The Seahawks offense will try to run through running back Chris Carson so it’s imperative the Steelers defense shut him down early. If that doesn’t happen, Seahawks quarterback Russell Wilson will become even more dangerous as will the Seattle wide receivers, which collectedly isn’t that great of a unit.
Release the Vanimal – Against the New England Patriots in Week 1 the Steelers offense failed to get the football in the hands of tight end Vance McDonald until late in the game and after it was already decided. The Patriots defense did a masterful job of playing man coverage against the Steelers offense and that included them having safety Patrick Chung spending most of the night on McDonald. Against the Seahawks on Sunday at Heinz Field, the Steelers offense figures to face a lot more zone coverages and that should result in McDonald being open a lot more often. This game sets up well for McDonald to make huge contributions so quarterback Ben Roethlisberger should be looking for his top tight end early and often. Last weekend the Cincinnati Bengals tight ends combined to have nine receptions for 93 yards. McDonald could have a similar stat line Sunday against the Seahawks.

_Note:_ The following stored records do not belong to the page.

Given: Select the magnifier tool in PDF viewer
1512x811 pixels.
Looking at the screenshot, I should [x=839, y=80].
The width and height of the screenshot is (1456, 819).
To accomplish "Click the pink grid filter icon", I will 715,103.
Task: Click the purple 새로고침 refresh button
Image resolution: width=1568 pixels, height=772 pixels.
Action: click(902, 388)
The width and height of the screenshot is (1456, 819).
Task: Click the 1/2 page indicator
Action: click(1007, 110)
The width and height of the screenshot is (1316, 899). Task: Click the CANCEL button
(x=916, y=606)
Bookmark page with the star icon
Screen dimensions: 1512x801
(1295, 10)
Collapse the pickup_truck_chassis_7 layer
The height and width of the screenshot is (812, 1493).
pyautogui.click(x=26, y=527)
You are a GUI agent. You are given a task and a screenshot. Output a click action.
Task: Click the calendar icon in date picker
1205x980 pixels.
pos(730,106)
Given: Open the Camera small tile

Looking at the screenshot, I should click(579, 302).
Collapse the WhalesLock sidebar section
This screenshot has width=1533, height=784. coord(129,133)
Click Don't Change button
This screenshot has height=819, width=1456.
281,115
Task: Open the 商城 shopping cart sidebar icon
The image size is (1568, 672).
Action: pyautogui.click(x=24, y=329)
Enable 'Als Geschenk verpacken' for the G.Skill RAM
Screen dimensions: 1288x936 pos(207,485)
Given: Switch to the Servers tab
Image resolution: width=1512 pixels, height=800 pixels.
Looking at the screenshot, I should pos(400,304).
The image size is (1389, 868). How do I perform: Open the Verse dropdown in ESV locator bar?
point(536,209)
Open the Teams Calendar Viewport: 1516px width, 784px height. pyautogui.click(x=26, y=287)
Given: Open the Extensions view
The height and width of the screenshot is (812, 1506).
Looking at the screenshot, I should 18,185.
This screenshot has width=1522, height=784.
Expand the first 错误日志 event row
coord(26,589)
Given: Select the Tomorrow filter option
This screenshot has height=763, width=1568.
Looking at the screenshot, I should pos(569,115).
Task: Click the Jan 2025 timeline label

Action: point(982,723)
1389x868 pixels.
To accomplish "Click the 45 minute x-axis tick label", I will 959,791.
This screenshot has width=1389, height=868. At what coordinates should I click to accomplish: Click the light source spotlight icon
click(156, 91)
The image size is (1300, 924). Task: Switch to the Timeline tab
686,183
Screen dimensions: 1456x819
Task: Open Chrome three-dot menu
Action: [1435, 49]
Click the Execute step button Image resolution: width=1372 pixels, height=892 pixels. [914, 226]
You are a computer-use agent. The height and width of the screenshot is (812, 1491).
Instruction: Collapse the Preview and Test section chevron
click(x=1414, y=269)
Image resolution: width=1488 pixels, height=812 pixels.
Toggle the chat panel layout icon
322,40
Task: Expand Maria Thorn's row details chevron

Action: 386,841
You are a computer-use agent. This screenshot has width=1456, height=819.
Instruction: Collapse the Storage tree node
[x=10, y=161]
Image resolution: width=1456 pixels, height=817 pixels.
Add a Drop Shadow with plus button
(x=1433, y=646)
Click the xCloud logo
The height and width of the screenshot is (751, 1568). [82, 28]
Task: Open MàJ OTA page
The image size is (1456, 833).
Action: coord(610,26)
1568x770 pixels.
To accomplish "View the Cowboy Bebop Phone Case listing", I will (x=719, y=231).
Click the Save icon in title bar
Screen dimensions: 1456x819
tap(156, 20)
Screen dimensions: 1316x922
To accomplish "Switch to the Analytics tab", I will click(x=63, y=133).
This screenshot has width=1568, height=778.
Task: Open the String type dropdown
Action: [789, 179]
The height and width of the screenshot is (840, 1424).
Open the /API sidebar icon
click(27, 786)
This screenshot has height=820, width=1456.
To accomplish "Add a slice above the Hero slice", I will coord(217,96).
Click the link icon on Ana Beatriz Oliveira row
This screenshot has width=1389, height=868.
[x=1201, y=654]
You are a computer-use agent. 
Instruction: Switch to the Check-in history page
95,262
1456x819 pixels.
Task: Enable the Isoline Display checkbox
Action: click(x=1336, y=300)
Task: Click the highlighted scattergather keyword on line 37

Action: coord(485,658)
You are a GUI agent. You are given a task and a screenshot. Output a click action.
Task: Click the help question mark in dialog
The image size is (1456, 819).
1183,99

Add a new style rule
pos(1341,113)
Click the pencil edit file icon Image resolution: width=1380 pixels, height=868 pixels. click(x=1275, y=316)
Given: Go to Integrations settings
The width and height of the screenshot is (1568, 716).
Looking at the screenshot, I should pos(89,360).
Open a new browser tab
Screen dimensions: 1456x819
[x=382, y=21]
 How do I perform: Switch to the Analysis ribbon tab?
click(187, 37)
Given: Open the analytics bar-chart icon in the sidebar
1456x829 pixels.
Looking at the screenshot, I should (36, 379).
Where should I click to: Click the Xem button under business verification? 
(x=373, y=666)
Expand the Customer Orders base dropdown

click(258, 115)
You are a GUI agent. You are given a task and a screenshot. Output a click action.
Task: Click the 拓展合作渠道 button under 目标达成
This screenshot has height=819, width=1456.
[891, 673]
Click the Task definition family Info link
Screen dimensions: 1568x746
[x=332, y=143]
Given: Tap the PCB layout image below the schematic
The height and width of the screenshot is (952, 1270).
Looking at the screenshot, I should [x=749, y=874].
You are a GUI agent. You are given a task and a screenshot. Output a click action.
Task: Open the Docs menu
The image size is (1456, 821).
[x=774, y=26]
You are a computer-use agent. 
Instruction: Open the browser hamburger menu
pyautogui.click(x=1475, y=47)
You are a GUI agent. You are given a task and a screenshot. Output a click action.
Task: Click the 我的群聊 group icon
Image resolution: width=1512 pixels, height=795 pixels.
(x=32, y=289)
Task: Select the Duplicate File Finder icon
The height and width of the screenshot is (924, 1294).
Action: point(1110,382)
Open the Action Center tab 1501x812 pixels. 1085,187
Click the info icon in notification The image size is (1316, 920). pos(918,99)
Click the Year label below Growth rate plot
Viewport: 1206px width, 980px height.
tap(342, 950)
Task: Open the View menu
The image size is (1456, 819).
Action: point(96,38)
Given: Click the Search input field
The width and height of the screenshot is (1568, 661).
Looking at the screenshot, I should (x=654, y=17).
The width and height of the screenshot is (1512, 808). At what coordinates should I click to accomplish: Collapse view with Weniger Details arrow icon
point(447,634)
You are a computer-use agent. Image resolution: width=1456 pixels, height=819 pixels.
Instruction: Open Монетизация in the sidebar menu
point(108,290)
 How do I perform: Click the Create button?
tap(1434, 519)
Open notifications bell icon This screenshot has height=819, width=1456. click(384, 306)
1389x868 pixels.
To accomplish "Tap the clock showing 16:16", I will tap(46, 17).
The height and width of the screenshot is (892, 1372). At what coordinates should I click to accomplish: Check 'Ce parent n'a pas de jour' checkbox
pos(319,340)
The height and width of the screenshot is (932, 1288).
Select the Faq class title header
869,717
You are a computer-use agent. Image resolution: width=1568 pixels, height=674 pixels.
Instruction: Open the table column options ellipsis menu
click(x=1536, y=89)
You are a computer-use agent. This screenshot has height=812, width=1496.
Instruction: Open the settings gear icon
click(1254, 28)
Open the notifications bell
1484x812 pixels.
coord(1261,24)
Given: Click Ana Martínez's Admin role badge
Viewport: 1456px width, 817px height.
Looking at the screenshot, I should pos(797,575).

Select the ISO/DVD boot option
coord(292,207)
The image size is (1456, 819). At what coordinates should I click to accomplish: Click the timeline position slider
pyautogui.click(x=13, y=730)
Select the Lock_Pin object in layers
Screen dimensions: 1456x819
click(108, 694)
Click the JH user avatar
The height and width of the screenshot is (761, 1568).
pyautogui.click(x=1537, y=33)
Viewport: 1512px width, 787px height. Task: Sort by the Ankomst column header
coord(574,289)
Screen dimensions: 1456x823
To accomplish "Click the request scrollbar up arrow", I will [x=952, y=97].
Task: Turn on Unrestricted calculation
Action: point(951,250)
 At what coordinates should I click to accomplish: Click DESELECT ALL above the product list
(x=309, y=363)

Rookie dare – With Seahawks wide receiver David Moore out for Sunday’s game against the Steelers, fellow wide receivers Tyler Lockett and rookie D.K. Metcalf will once again try to be the main receiving targets for Wilson. Lockett is experienced and dangerous and the Steelers might want to pay him a little extra attention. As for Metcalf, while the rookie did have a good debut last week, he couldn’t take over the game. He’s big and fast, but still not an accomplished route runner. He’s also mainly just a left side receiver. The Steelers defense needs to make Metcalf take over the game Sunday and I’m willing to bet he can’t. He had two explosive play receptions last week and one shouldn’t have happened.
Conner strong up the middle – The Seahawks defense limited the Bengals offense to just 34 yards rushing last Sunday. That said, the Bengals managed to throw for over 400 yards in that game. The Seahawks aren’t likely to have defensive tackle Poona Ford against the Steelers due to an injury, so rookie defensive tackle Bryan Mone is likely going to have to play a lot of snaps alongside Al Woods. The Steelers should be expected to run inside the tackles on Sunday with running back James Conner and especially if they can get an offensive lineman to the second level on a linebacker. It will be disappointing if the Steelers run success rates against the Seahawks on Sunday aren’t near 50 percent.
Frontal assault expected – With apologies to the Seahawks offensive line, which could include Mike Iupati at left guard on Sunday. that unit should be a match for the Steelers front four or five depending on personnel used. The Bengals defense sacked Wilson four times last Sunday and pressured him several other times. Seahawks right tackle Germain Ifedi doesn’t match up well against Steelers outside linebacker T.J. Watt, so he’ll need help throughout the Sunday game from a tight end or running back. Steelers defensive tackle Javon Hargrave and defensive end Cameron Heyward both have favorable matchups as well. If the Steelers can shut the Seahawks running game down early, there’s a chance that the defensive front could have a huge day in the sack column.
Fix the shorts – The Steelers offense was miserable in Week 1 in short-yardage situations and especially when the game was still competitive in the second quarter. Had the Steelers offense converted their first three and-one opportunities, who really knows how the game would have unfolded from that point forward, Steelers offensive coordinator Randy Fichtner must start trusting in the play calls on the prepared sheet and especially in short-yardage situations. Conner is a more than capable short-yardage running back and the Steelers offensive line is one of the best in the NFL. Converting short-yardage against the Seahawks defense on Sunday should be easy to do.
Communication major – The Steelers defense once had several miscommunications against the Patriots last Sunday night and those seemingly played a part in at least two of the three touchdowns scored against the unit. The Steelers should have starting safety Sean Davis back on Sunday against the Seahawks and his presence will hopefully help in the communication department. Additionally, rookie inside linebacker Devin Bush should keep slowly improving and that hopefully means less mistakes.